START MATERIAL FOR THE TASK

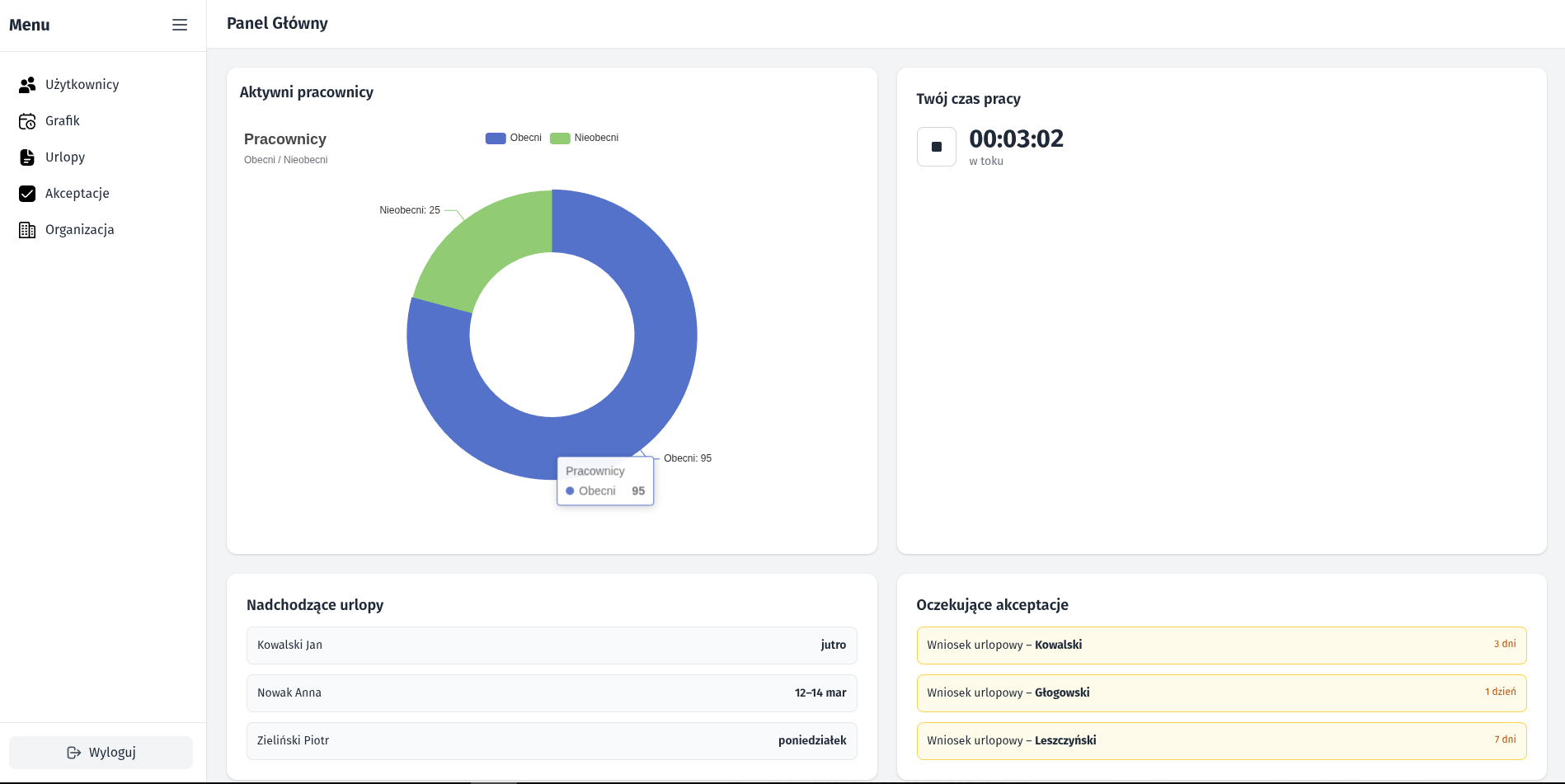This screenshot has height=784, width=1565.
Task: Open Kowalski's pending leave request
Action: click(x=1220, y=645)
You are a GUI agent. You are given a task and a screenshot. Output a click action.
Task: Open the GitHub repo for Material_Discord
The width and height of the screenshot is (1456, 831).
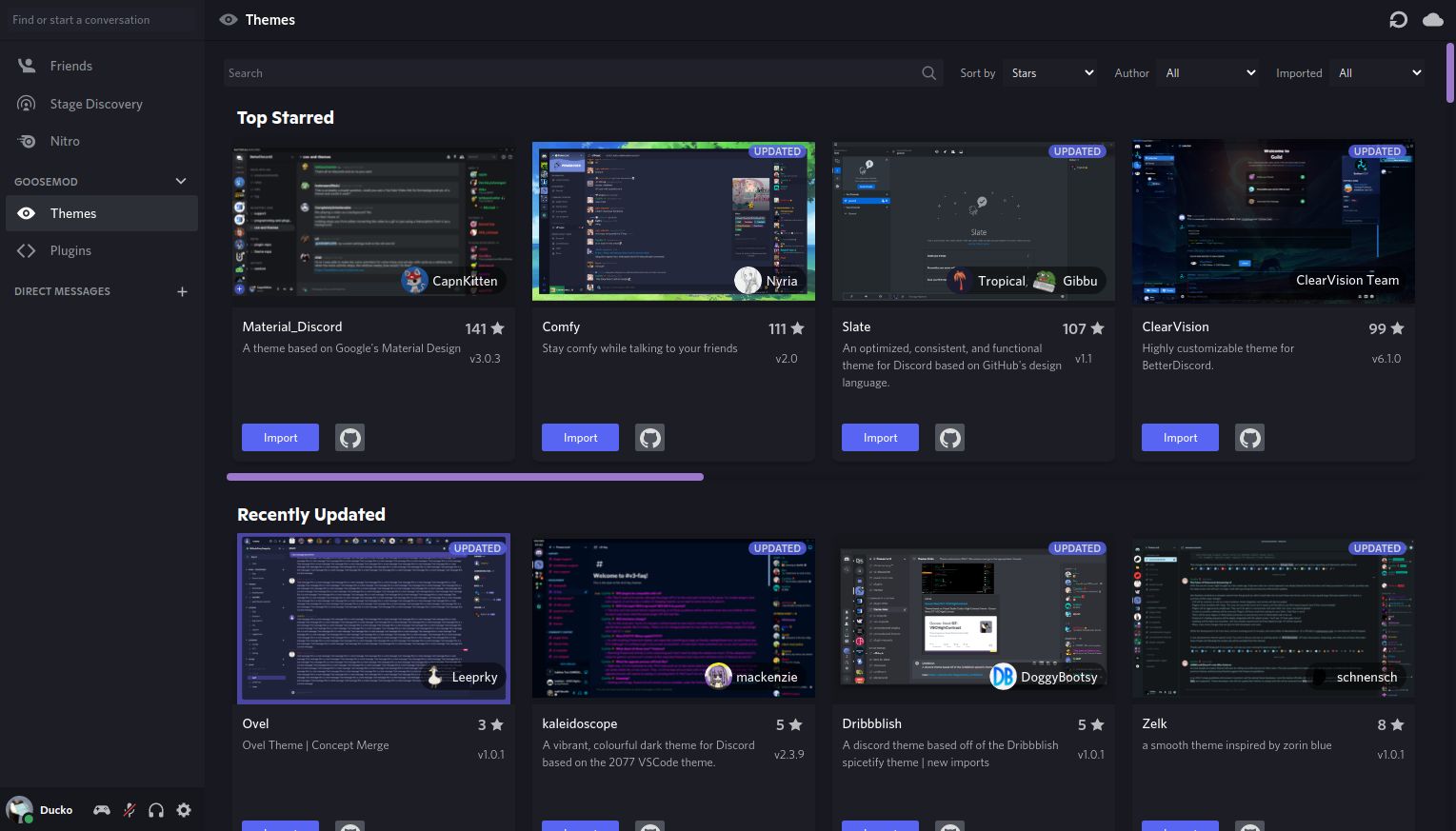[x=349, y=437]
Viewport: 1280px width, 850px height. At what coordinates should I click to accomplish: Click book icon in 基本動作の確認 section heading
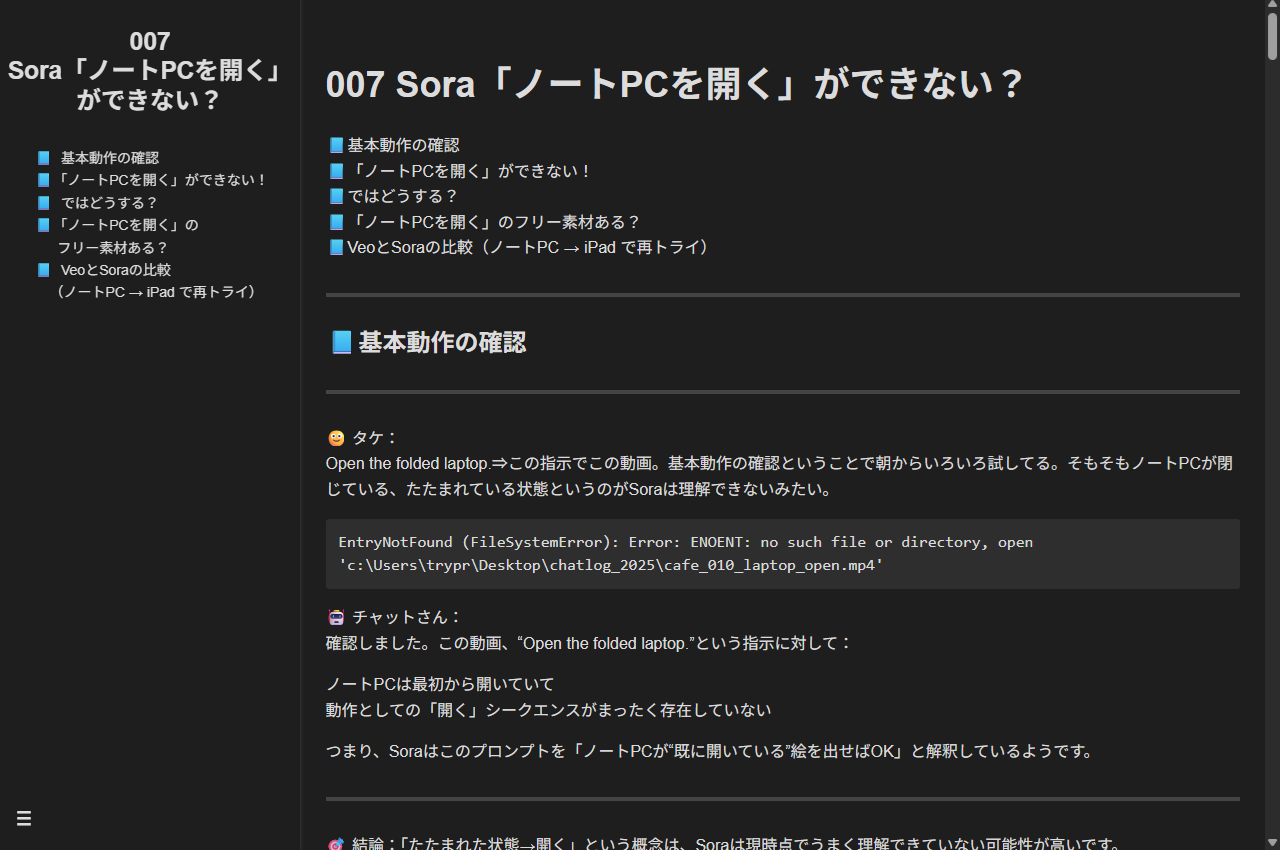(x=341, y=343)
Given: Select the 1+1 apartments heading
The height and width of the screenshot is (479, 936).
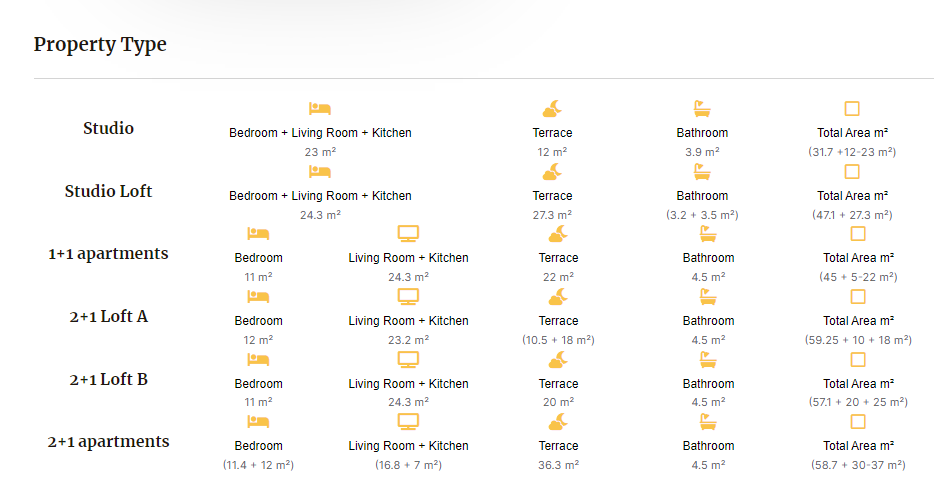Looking at the screenshot, I should 108,254.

END MATERIAL FOR THE TASK

◆ WORK TO BE COMPLETED
Give back exactly the lines running from the one that contains "The height and" to the end of the records, including both of those lines and excluding every picture.

◆ WORKED SOLUTION
The height and width of the screenshot is (479, 936).
Looking at the screenshot, I should 108,254.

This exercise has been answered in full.